Garfield: Dieting is easy when you set your mind to it
Garfield: I no longer crave food
Garfield: It's the calories I crave!
Garfield: Zowie! A picture of lasagna!
Garfield: (RIP!)
Garfield: Not too bad except for the staples (ptooey)
Garfield: (SNAP!)
Garfield: I love static electricity (scuff, scuff, scuff, scuff)
Garfield: (POP!)
Garfield: (SCUFF. SCUFF, SCUFF, SCUFF, SCUFF)
Garfield: (POW)
Garfield: I hate static electricity
(brinnnng!)
Garfield: I love to wake up early
Garfield: The earlier you set your alarm, the longer you can oversleep
Jon: Eat your food, Garfield
Garfield: No. It's yukky
Jon: How would you like to go to bed without dinner?

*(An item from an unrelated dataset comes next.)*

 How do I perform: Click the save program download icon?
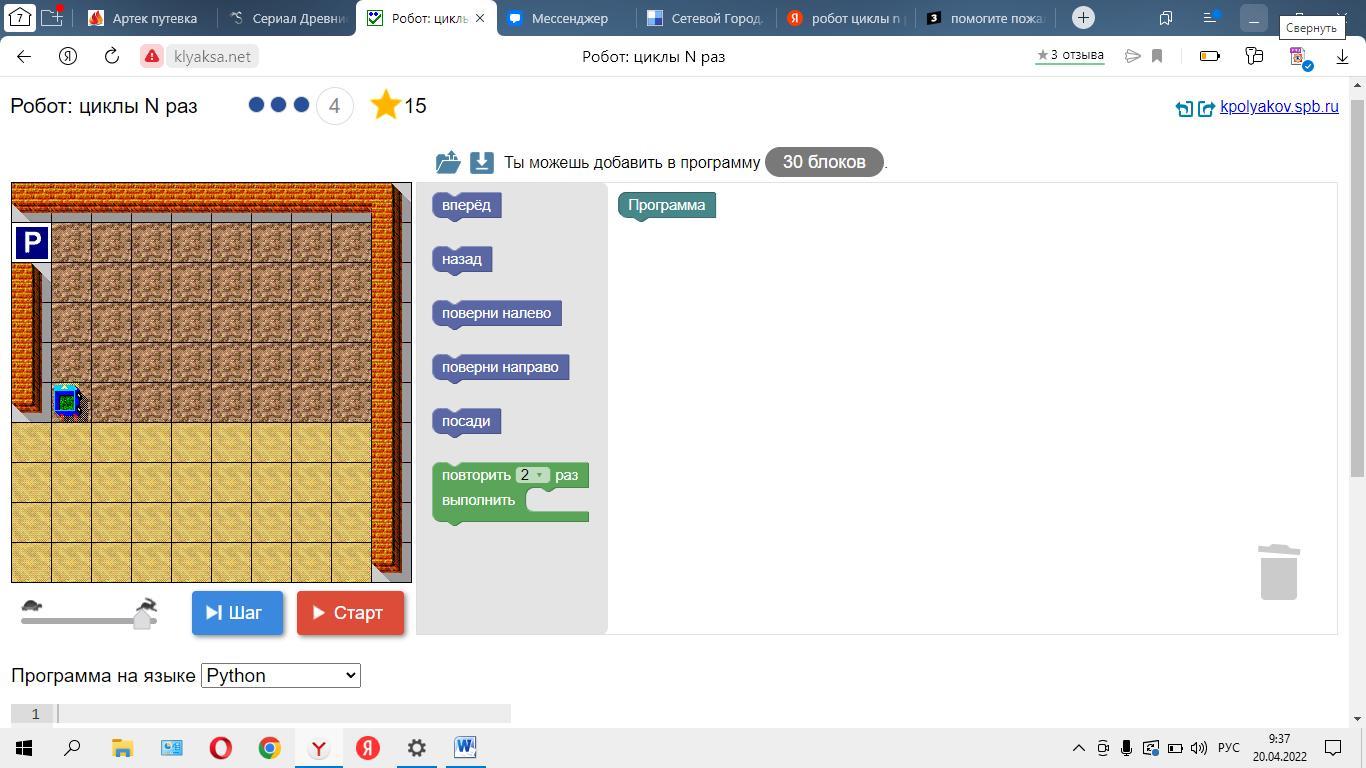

Jon: Somehow, that psychology doesn't seem to work on Garfield
Garfield: Why do people love teddy bears?
Garfield: It's for their don'ts...
Garfield: They don't eat your food. They don't dance with your date and they don't trump your ace lead
Jon: Have you ever seen such a sad movie in all your life, Garfield?
Garfield: Maybe I'm too hardened. Maybe I'm too cynical...
Garfield: But I wasn't that moved by “Flipper Gets The Ick”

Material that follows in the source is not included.